The ongoing refugee crisis facing Europe could cause big trouble for Greece as it seeks to address problems with its bailout programme from the IMF and ECB, and make a series of repayments over the year.
In a note from economist Fabio Balboni, HSBC warns that the refugee crisis, along with its humanitarian costs, could also be very costly for Greece when it comes to making a large repayment on its bailout in July.
Over the weekend, a deal between the EU and Turkey to allow Greece to start sending refugees back to their homelands if certain conditions aren’t fulfilled, came into force. There are concerns however over how effective the deal will be and how long it will take to implement. Here’s HSBC (emphasis ours):
The closure of the Western Balkans route means there are now almost 50,000 refugees stuck at the Greek border. This adds to the fiscal costs for the government, and is also exposing the divergences between Syriza and the junior party in government, far-right Independent Greeks. A deal was struck on March 18 between the EU and Turkey to send the refugees back to Turkey, but implementation could take time, and it is uncertain whether it will be enough to stem the influx of migrants.
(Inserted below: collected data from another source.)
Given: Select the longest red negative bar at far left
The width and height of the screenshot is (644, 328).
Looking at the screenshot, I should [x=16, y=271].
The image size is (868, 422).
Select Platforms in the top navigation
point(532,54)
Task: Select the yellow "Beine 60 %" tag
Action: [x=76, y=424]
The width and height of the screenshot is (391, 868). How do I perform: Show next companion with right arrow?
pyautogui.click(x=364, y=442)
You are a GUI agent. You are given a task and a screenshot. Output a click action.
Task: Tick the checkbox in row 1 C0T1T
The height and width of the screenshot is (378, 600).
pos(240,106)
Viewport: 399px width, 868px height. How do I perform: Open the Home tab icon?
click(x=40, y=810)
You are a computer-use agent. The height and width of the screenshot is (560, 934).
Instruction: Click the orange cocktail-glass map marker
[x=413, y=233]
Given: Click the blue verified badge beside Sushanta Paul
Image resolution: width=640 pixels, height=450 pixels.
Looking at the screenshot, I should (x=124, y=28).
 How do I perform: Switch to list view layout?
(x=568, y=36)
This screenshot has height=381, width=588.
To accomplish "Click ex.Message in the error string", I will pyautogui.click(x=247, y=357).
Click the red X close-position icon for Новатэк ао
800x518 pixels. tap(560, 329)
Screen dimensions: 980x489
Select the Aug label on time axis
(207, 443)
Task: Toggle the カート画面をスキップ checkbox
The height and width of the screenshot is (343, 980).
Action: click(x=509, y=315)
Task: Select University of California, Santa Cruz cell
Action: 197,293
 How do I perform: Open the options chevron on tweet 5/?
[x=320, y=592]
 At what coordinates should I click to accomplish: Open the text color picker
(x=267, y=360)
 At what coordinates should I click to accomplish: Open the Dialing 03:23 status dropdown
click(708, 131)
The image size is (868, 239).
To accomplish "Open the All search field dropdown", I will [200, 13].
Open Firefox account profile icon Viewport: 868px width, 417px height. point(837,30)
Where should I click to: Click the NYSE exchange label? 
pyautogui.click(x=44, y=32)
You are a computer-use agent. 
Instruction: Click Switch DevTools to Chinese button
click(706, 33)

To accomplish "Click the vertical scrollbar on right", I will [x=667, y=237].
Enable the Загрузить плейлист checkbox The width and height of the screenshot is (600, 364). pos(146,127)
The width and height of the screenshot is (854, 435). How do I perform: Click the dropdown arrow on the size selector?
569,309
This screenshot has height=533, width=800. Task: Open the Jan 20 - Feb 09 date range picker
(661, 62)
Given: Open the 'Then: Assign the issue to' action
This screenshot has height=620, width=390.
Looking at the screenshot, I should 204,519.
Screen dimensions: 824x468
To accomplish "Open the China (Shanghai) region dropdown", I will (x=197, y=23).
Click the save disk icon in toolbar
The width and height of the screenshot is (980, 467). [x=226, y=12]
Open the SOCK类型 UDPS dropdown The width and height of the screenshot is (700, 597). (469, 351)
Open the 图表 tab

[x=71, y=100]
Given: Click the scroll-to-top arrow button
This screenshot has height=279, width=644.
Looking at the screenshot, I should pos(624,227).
One of the big concerns facing Greece, HSBC says, is that the biggest debt repayment the country will have to make in 2016 comes in July, when a combination of bailout repayments and interest payments to both the ECB and the IMF worth more than €3 billion is due. That, as HSBC points out, coincides with the period of the year when the inflow of refugees was reaching its highest peak in 2015.
If this influx happens again, it could cause big problems. As HSBC writes: “Tensions could reach a peak by the summer, when Greece has to repay some €3 billion in debt and interest to the ECB (July 20), and when last year the influx of migrants was at its highest.”
Here’s are the charts:
One of the big problems, HSBC says, that the refugee crisis could cause to Greece is that it may end up costing the country far more than is currently expected. Here’s HSBC again (emphasis ours):
Recognising the risk of a “brewing humanitarian crisis,” the EU has agreed to implement a new set of measures to support Greece. This entails €700 million of funds over three years, of which €300 million (0.2% of GDP) in the first year, promising that funds will be mobilised “as quickly as possible.” However, the Greek Central Bank governor Yannis Stournaras had previously warned of costs of €600 million this year, adding that “that estimate was based on the presumption that Greece was only a transit nation, but if now we have to host a large number of refugees” and it “will have to be revised” as more people could end up staying in Greece.
German government estimates suggest that each refugee in Germany requires support of around €13,000 a year. If arrivals continue at the current rate and the Western Balkans route remains closed, the costs for the Greek government could reach €4 billion (2% of GDP) per year by the summer, much higher than Mr Stournaras’ initial estimate.
So instead of costing €600 million, the refugee crisis may cost more than €4 billion this year. For a country that is in the middle of a debt crisis, that could be very bad news. As HSBC puts it “a further deterioration of the refugee crisis in Greece would put additional strain on its public finances, making it even harder to implement the programme.” The bank adds that unless “a permanent and coherent solution to the crisis” is found “Greece could end up paying a very high price.”